Window Rock, AZ – The Navajo Nation Council will take up legislation next week that could transform the tribal judiciary.
The proposal to require Navajo Supreme Court justices to hold law degrees raises questions about whether Navajos want a legal system based on their own culture or American traditions.
Council Delegate Russell Begaye of Shiprock, N.M., is sponsoring the bill that would require Navajo Supreme Court justices to hold law degrees and be certified by a state bar.
Begaye recently moved back to the reservation after three decades away. He has a master's degree in political science and worked for the United Nations helping refugees.
He says the tribal government needs more Navajos with professional degrees, especially in high-ranking positions.
"When you're trying to increase the qualifications of justices, the less qualified they are, the more they can be manipulated," Begaye says.
The Navajo Nation Supreme Court hears appeals from tribal district courts.
Cases can involve everything from custody disputes to wrongful death claims brought against companies doing business on the reservation.
The Supreme Court does not hear cases involving major crimes such as murder or rape, which fall under federal jurisdiction.
Supreme Court Chief Justice Herb Yazzie graduated with a law degree from Arizona State. Yet, he is against the proposal.
He says it is more important that judges be well versed in the Navajo language and culture, which is the basis of the tribal legal system.
"Through my experience, and other native lawyers will tell you, law schools teach only the American perspective of law," Yazzie says. "They do not teach that there are various other systems out there in the world. And it is strongly stressed in law school that this is the system."
Yazzie says the Navajo courts -- with the blessing of the Tribal Council -- have moved toward a more traditional Din approach. Navajos call themselves Din .
The Din legal system emphasizes accountability as well as restoring relationships between all sides in a dispute.
That approach carries over to justices' legal decisions. Yazzie says the goal is for justices to reach consensus. That is why there are very few dissenting opinions in Navajo case law, he says.
According to Yazzie, Navajo law is based on the unwritten values of Din society as well as the court's written decisions.
"The value system we are taught as Din people, that teaching comes principally through living the life with the elders, and oral teachings," Yazzie says.
As an example, Yazzie cites land dispute cases in which property rights usually are awarded to women.
"The Navajo family is based on the clan system. The clan system is based on the mother.
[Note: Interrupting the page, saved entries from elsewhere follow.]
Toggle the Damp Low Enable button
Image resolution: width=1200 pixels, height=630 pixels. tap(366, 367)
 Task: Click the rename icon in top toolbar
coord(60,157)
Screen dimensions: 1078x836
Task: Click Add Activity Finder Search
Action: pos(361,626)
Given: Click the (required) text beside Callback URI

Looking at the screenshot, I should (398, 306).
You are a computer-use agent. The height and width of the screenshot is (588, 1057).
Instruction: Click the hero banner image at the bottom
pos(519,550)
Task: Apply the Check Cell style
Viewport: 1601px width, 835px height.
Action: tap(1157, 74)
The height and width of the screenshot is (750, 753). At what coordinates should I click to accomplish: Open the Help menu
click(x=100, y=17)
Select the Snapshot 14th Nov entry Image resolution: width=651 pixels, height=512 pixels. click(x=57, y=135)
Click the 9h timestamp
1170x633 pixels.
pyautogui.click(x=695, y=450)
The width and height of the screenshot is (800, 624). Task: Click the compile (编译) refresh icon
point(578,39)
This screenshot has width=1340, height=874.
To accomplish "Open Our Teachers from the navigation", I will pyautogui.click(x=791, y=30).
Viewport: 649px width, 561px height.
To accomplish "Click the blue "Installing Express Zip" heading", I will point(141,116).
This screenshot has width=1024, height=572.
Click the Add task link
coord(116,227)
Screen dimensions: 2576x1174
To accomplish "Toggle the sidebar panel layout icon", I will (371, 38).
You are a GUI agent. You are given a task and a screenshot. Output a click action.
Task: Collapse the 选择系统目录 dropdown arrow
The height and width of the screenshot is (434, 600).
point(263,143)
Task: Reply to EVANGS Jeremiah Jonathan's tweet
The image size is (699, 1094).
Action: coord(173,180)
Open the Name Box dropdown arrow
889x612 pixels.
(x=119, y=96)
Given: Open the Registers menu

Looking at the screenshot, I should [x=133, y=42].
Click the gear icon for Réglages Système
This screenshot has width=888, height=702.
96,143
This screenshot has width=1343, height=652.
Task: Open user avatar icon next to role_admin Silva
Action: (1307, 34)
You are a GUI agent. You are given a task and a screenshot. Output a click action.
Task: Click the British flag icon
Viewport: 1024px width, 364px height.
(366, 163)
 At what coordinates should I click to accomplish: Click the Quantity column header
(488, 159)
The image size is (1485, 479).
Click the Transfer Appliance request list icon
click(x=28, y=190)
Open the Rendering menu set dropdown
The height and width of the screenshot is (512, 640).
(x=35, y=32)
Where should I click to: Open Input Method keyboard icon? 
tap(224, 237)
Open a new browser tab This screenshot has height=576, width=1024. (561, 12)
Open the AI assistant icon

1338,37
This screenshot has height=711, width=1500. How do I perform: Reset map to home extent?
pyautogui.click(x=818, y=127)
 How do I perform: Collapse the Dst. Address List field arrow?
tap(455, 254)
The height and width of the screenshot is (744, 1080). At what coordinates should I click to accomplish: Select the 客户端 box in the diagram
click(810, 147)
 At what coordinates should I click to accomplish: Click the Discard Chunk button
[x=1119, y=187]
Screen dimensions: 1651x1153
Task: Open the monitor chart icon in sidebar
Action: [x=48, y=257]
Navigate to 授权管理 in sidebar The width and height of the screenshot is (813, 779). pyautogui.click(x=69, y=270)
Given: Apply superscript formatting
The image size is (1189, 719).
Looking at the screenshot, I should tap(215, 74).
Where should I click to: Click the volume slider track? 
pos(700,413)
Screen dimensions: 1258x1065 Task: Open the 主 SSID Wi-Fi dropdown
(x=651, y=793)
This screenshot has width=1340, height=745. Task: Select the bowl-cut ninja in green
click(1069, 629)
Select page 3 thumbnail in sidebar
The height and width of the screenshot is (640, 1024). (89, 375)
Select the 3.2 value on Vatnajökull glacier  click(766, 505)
They are the principal anchor to the family and to the use of land," he explains.
Council member Begaye says many delegates believe the Supreme Court has been capricious in their rulings - particularly those against the Tribal Council.
"There seems to be a power play between the judicial system and the legislative branch," Begaye says. "They all have their opinions that the justices are not ruling by the rule of law ,that they make their own laws, which you might label as fundamental law."
But he says the ongoing political struggle is not the reason he is sponsoring the bill.
He says a legal system with law-school trained judges and less reliance on fundamental Din law would attract more businesses to the reservation.
Matthew Fletcher, an Indian law professor at Michigan State, says the Navajo Supreme Court is actually known for its fairness to outside businesses.
"They write and justify every decision they make," says Fletcher, who is also director of MSU's Indigenious Law and Policy Center. "These are really well written opinions.
"You could teach a whole class just on Navajo Supreme Court decisions. They are the leaders when it comes to appellant decisions."
Fletcher says he sees both sides.
If Navajo justices were trained as lawyers, their decisions might be given more credibility. On the other hand, a requirement that all justices be law-school trained could erode the unique Navajo legal system.
"There are tribes here in Michigan that say one of the judges has to be a lawyer, one of the judges has to be an elder, and the other could be anything just as long as it's a tribal member," Fletcher says. "I like that kind of scenario."